She stayed for three hours. Kenji taught her that the Japanese don't fight tsuyu . They bake mugicha (barley tea) to cool their damp bodies. They display furoshiki cloths painted with rain frogs. They write poems about the silence between storms.
"Kirei desu ne," he said. It's beautiful, isn't it?
It was empty. The cherry blossoms were long gone, replaced by hydrangeas so heavy with water their heads bowed to the ground. The canal beside the path ran fast and brown. But the world was quiet . No tourists. No shutter clicks. Just the sound of her footsteps and the rain's endless conversation with the stones. when is rainy season in japan
Perfect. She booked Kyoto for the first week of June. The forecast said sun. Day one was a lie. She arrived at Kinkaku-ji, the Golden Pavilion, under a sky the color of wet cement. A single drop hit her nose. Then another. Within minutes, the famous glittering temple was shrouded in a curtain so dense it looked like a watercolor painting bleeding off the page.

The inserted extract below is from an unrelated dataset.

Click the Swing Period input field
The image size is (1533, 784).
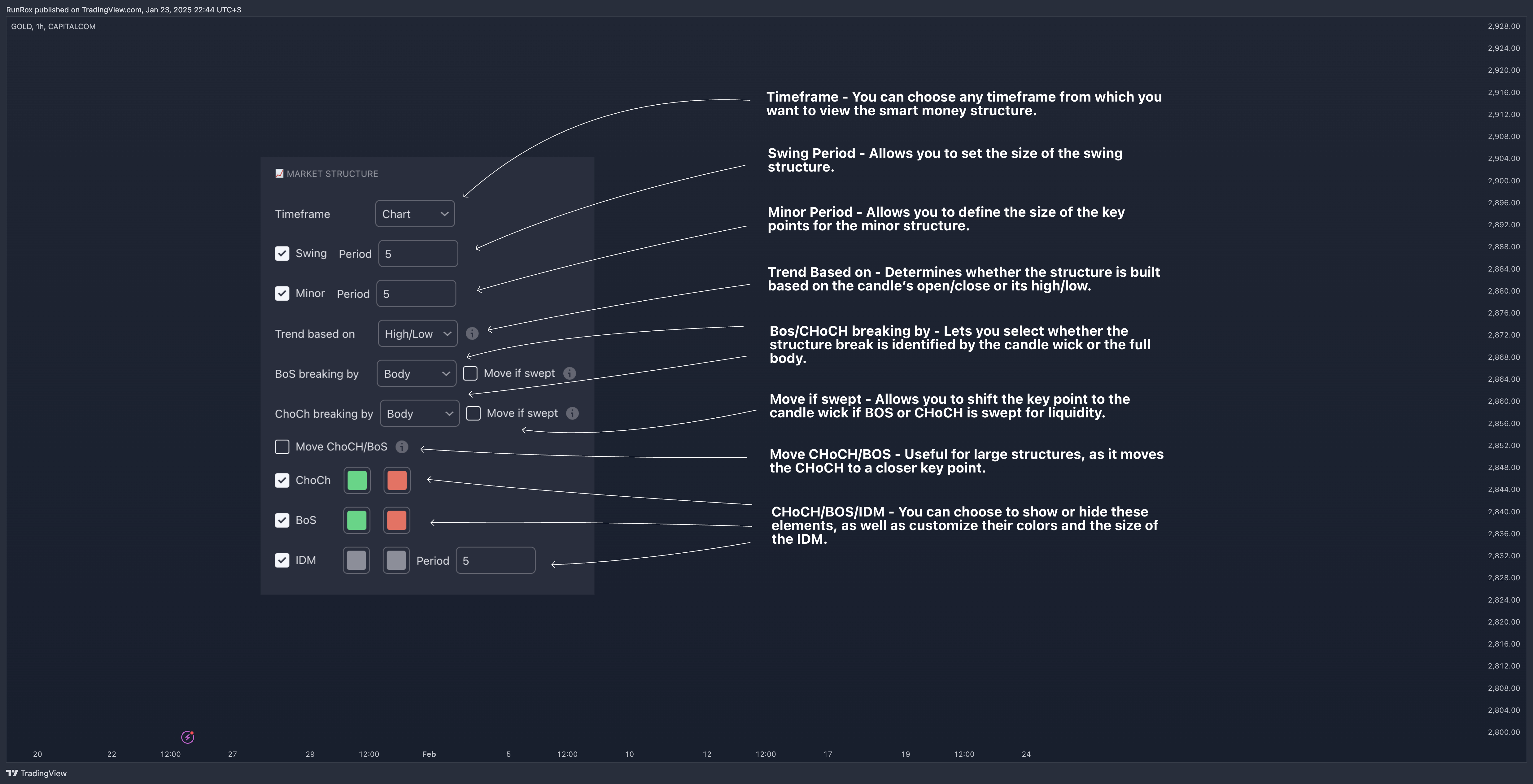(418, 254)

"I know," Emma sighed. "I tried to avoid it." She stayed for three hours
She passed a small Shinto shrine. An old man was sweeping the wet steps—not to dry them, but to clear the fallen leaves so the rain could fall directly on the stone. He saw her watching and smiled.
An old woman selling roasted sweet potatoes from a cart smiled at Emma’s grimace. "Tsuyu," she said, gesturing upwards. "Rainy season." They display furoshiki cloths painted with rain frogs
The search bar blinked patiently. "When is rainy season in Japan?" Emma typed, her third cup of coffee growing cold beside her.